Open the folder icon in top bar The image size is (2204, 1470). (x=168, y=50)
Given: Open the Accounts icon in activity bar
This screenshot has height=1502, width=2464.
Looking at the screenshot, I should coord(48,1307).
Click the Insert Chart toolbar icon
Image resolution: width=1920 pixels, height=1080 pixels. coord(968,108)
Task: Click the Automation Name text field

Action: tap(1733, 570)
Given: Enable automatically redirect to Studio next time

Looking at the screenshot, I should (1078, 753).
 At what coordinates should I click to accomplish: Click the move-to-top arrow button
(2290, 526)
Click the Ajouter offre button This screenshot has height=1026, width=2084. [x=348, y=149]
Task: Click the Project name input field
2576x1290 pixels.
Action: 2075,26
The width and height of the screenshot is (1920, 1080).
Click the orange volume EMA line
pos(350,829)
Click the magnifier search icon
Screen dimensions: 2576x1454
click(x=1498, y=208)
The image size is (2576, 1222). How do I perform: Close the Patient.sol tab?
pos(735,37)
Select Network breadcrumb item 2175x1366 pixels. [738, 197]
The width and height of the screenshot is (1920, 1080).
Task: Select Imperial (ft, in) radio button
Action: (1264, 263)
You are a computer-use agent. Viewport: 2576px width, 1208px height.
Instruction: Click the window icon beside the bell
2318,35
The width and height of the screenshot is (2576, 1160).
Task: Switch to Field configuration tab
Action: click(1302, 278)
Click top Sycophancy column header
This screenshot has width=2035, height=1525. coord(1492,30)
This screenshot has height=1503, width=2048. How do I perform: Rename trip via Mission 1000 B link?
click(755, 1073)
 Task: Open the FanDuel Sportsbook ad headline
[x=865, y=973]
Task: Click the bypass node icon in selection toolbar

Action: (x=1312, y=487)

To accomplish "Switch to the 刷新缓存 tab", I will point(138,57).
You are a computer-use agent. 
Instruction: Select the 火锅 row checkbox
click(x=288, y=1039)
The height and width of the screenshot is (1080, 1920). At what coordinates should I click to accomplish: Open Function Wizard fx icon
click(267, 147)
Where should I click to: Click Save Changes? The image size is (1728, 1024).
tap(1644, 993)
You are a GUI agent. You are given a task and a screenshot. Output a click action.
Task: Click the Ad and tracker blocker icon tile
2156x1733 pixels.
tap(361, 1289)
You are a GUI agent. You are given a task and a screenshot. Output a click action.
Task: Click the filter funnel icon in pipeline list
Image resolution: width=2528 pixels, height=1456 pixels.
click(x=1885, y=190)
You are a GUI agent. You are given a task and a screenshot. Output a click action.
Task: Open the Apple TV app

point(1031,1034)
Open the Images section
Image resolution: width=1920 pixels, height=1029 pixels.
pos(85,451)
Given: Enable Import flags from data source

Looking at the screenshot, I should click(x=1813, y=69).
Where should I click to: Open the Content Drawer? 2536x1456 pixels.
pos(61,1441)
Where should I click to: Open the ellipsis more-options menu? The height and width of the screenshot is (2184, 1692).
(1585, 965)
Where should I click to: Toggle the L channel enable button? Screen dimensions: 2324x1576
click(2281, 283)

INSTRUCTIONS TO FOLLOW:
The answer should be one number, the count of lines above that contain "computer".

RESULT FOR THIS EXERCISE:
2